2019 – Blue Earth and Easton to be the filming sites for a movie based on the John Sandford book ‘Holy Ghost.’

2018 – Faribault County farmers starting a winter pea crop for Seneca. It was written in homage to that first AFD story about planting pretzels.

2017 – Chick-fil-A announces plans for a restaurant in Blue Earth near the AmericInn Motel. Former Blue Earth city administrator Tim Ibisch was terribly upset to find out his favorite restaurant was not coming to Blue Earth.

2016 – Another year when the April Fools Day story was actually 100 percent true. It was all about Preparation H coming to Kiester to make a commercial. There was no need to write a fake story when this story had April Fools Day story written all over it.

2015 – Another story about Kiester, that drilling for oil in the Kiester hills was underway and oil derricks would be coming next and it would be an oil boom. The truth was that oil exploration did once happen in the Kiester hills, years ago.

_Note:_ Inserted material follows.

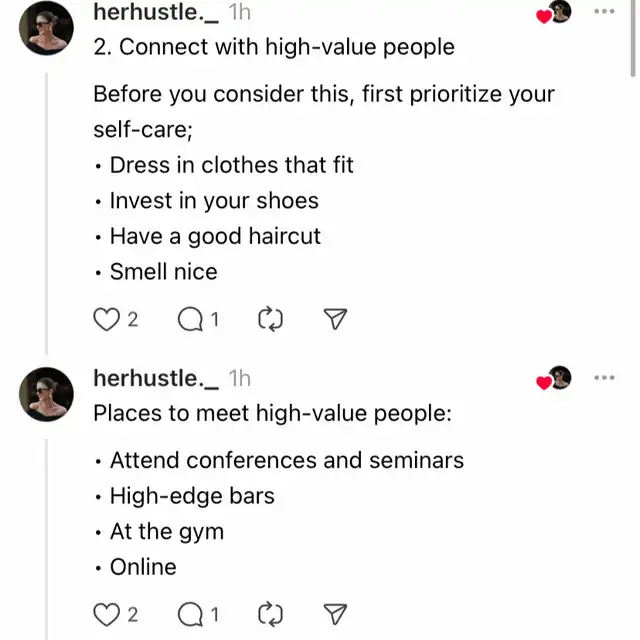Open the three-dot menu on the first post
The height and width of the screenshot is (640, 640).
click(604, 11)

2014 – Roundabouts were going to be built in downtown Blue Earth as part of the Main Street street project. Sprout statues would be in the center of each one.

2013 – Very valuable old movie reels were found in the basement of the Avalon Theatre right before it was to be demolished.

2012 – The Giant has to be moved when Highway 169 and roundabouts will be built.

2011 – The two county public high schools are changing their names to Faribault County East (formerly USC) and Faribault County West (formerly BEA). School board members got a lot of calls.

2010 – City administrator Kathy Bailey is taking a leave of absence in order to train and compete in World Power Lifting Competition. The true part of the story was that Bailey was indeed a former World Champion power weight lifter.

2009 – Blue Earth’s old water tower was going to be painted to look like a giant pea to match the Green Giant theme.

2008 – The Blue Earth Chamber of Commerce is working on a deal to sell the Green Giant statue to the city of Le Sueur, which has wanted to have it for years to replace their wooden one.

2007 – Large amounts of blue colored earth was found at the site of Blue Earth’s new water tower and will delay the construction of the new tower.

2006 – Blue Earth’s new 4-month old municipal liquor store will have to be moved to somewhere else with the construction of roundabouts on Highway 169.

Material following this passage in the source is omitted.